Şehri tanımıyordu, tanımak ister miydi? Bunu düşünmek istemedi. Düşünmek demek devam etmekti çünkü ona göre. Deniz, devam etmek istemiyordu. Ona göre kafiydi yaşadıkları. Fazlasında gözü yoktu. O göreceğini görmüş, hayattan yiyeceği silleyi yemişti. Kendini acındırmak istemiyordu fakat üzülmüştü de. Onu görenler de üzülüyordu hâline. Acıyarak bakıyorlardı hatta.
Deniz kötü bir kadın değildi fakat imkânı olsa hepsinin gözlerini oymak isterdi. Kendince haklı bir isyandı. Düşünüyordu bazen. Onu bu hâle getiren şey neydi? Nelerdi?
Kendi kendine ”Her şeyin suçlusu sen ve hastalıklı zihnin.” diyordu bazen. Doğru muydu bu? Gerçek miydi tüm yaşadıkları? Emin olamıyordu artık. Zihni sıkılıyor olabilir, oyun oynamak istiyor olabilirdi.
Tabelalarından yol çizdiği, bilmediği bir şehirdeydi şimdi. Adını aldığı denizin kıyısında yer bulmuştu kendine. Kendi şehrinde yapamazdı bunu. Çok seveni olmasa da kendi şehrindeki arkadaşlarının denize küsmesine izin veremezdi. Başına gelenler de hep bu yüzdendi ya zaten. İyi niyetinden.

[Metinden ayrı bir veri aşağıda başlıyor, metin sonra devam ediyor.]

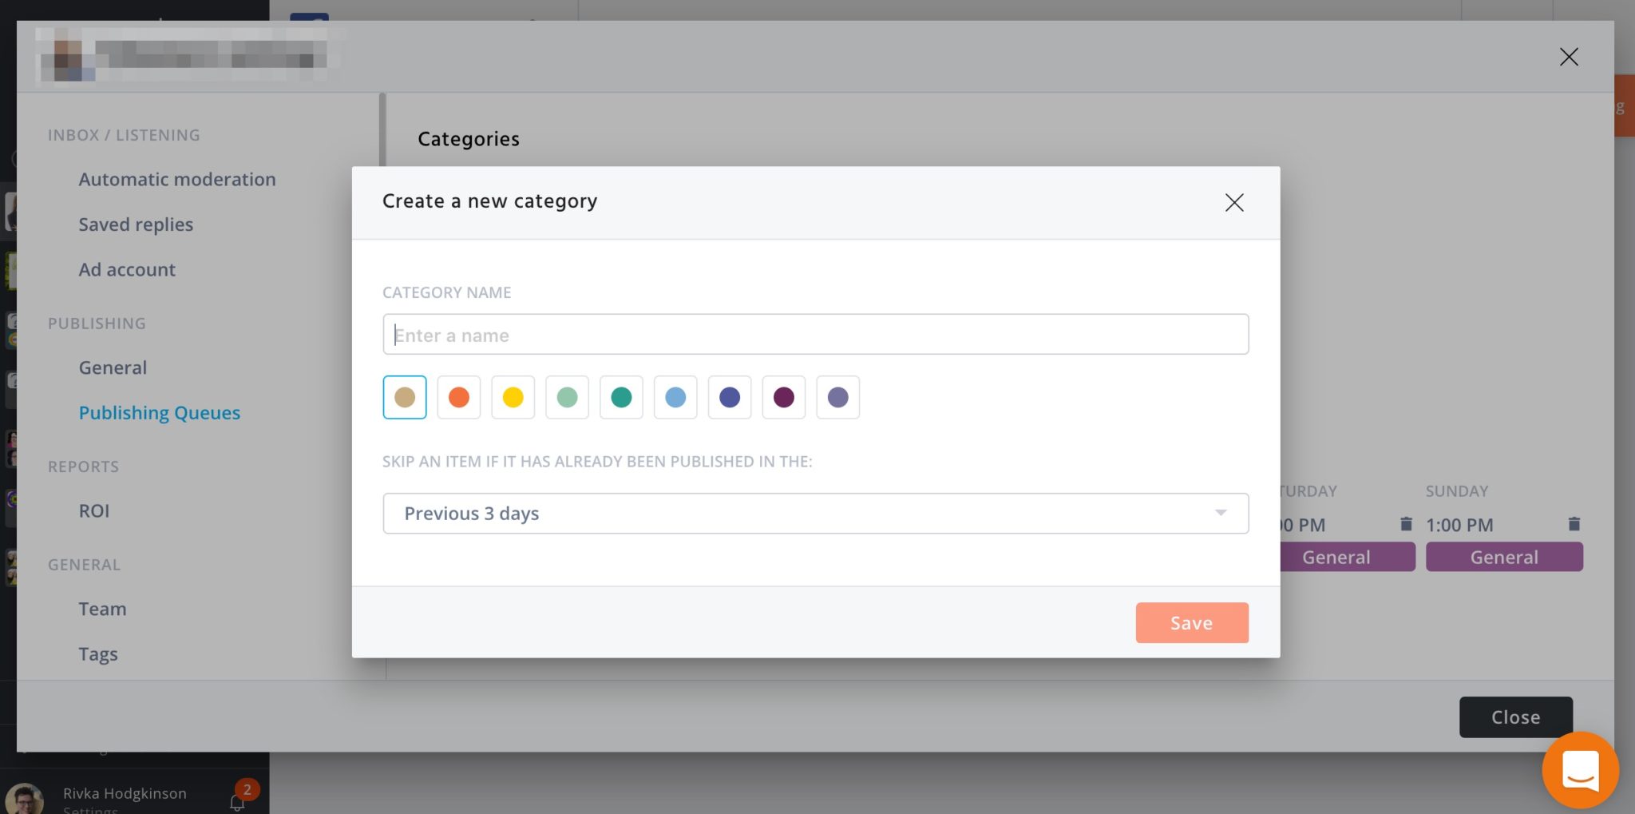Click the black Close button

[x=1516, y=717]
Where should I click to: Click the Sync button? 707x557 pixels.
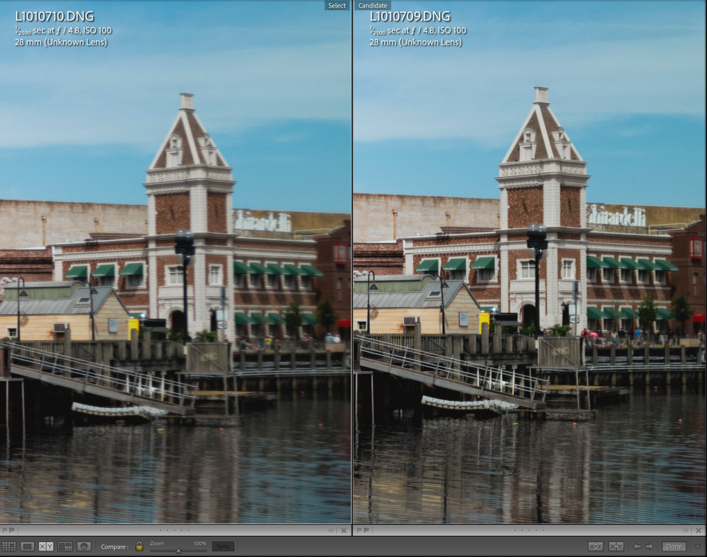(223, 547)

Kıyıya oturmadan önce on beş yaşlarındaki esmer simitçi çocuktan aldığı simidi parça parça yiyordu. Bir şişe de su almıştı. Sanki kısa bir süre sonra suya doymayacakmış gibi.
İnsan böyleydi işte. Sonuna giden yolda yürürken bile yol kenarında yeşeren çiçeklere gülümserdi. Belki de koklardı. Kokladığı çiçekten daha az yaşayacağını bile bile. Saflık, salaklıktı bir çoğuna göre. Bir çoğuna göre de son bir umut.
Nokta koymaya karar verildiyse umut yazılmış, silinmiş, vazgeçilmiş bir kelimeden ibaretti.
Umut diye düşündü Deniz.
Koyu kestane saçlarının arasında dans eden rüzgârdı belki de umut. Masmavi gözlerindeki denizin yansımasıydı belki de. Elinde tuttuğu simit, para üstünü almadığında esmer çocuğun çatlamış dudaklarında açan mahcup gülümsemeydi belki de.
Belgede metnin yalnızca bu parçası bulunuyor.